スマートエイジングビジネスの広がり~エビデンスはいかに

2022/06/07 <>

・SDGsを企業経営にいかに取り込むか。サステナビリティの実現に向けて、ESGの強化が必須となっている。しかし、さまざまなリスクに対応しながら、企業価値を持続的に創出していくことは容易でない。

・人々は健康でやりがいのある生活を求めている。経済的なゆとりも、ある方が望ましい。先をみれば不安ばかりで、高齢者に聞いても老後が心配であるという。もう十分生きたという話は聞いたことがない。

・企業は、提供する商品やサービスを利用する顧客、企業およびそのサプライチェーンで働く従業員、地域社会の人々に対して、どのように貢献するのか。社会的価値や経済的価値の創出の中で、今やどんな幸福を提供するのかも問われている。

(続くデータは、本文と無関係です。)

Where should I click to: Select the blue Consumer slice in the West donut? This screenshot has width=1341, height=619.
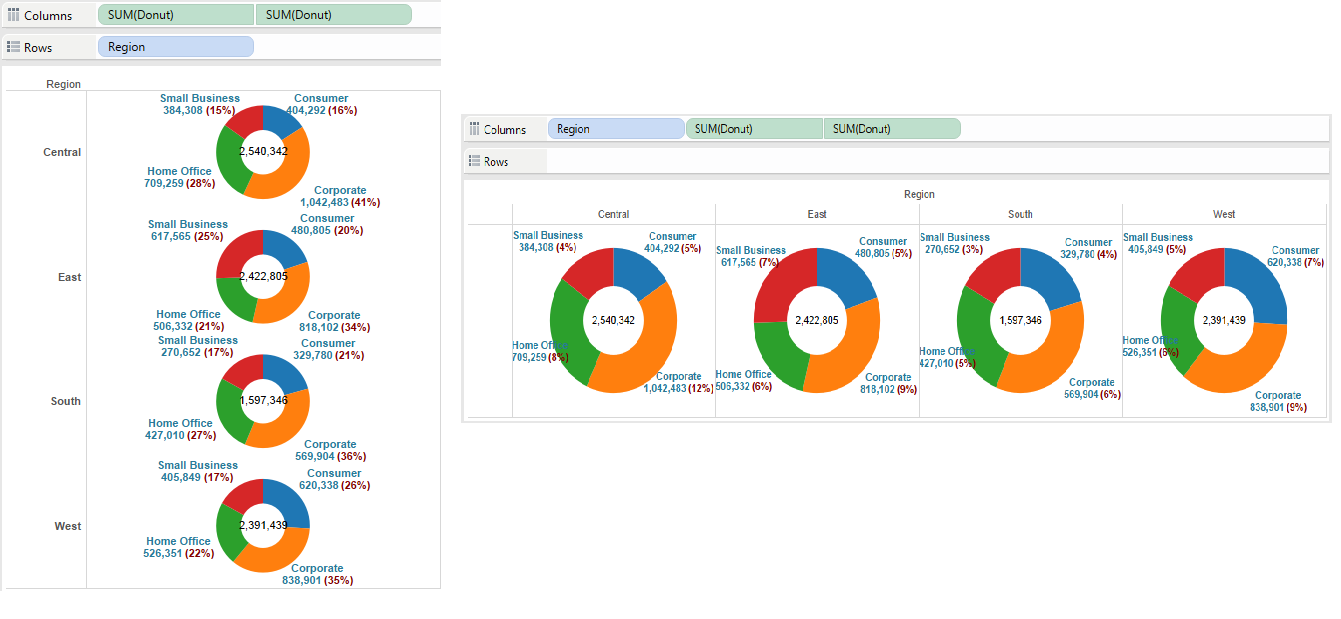click(x=292, y=505)
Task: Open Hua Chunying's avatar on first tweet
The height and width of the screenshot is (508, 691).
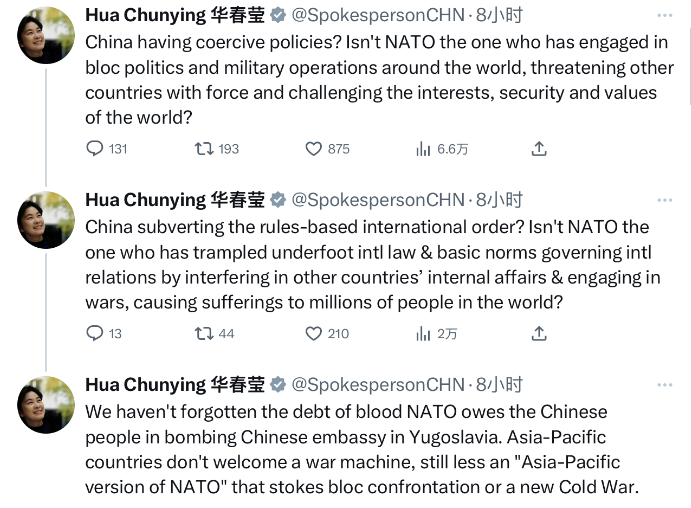Action: [x=46, y=38]
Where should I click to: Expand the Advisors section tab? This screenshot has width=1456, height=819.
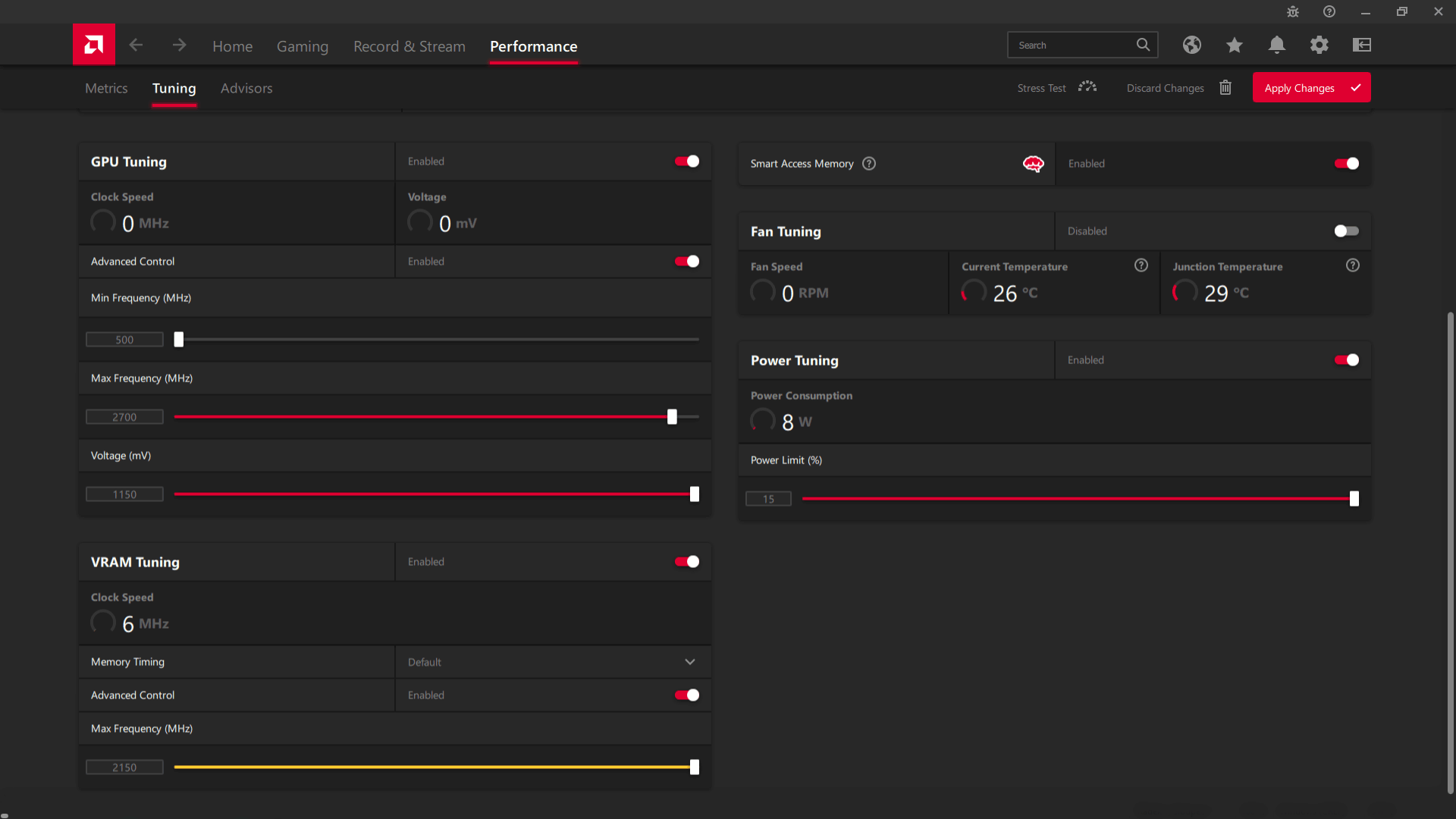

・働く人々にとって、労働の対価である賃金は生活の糧である。格差が広がる中で、自らのhappiness(ハッピネス)やwell-being(ウェルビーイング)をどう捉えるのか。慶大の前野隆司教授は、幸せについて興味深い話をした(日経4/11夕刊)。

・幸福と感じる4つの因子を特定している。それをどのように実践するか。1つ目は「やってみよう因子」で、自己実現に向けて主体性の高い人は幸せを感じている。2つ目は「ありがとう因子」で、感謝の気持ちを持って、つながりや思いやりを大事にする人は幸せを感じている。

・3つ目は「なんとかなる因子」で、前向きでポジティブな人は幸せである。そして4つ目は「ありのまま因子」で、自分らしさを持って、他者と比べない人は幸せを感じる度合いが高い。

・確かにそう感じる。企業として人を活かす経営、人に活かされる経営を行うには、その企業で働く幸せを、しっかりと位置付ける必要があろう。

・好きなことをやって報酬がもらえるならば、それに越したことはない。しかし、多くの人々は、がまんしながら労働を提供し、収入を得ていると感じているかもしれない。苦と楽のバランスをいかにとっていくか。人生の生き方そのものであろう。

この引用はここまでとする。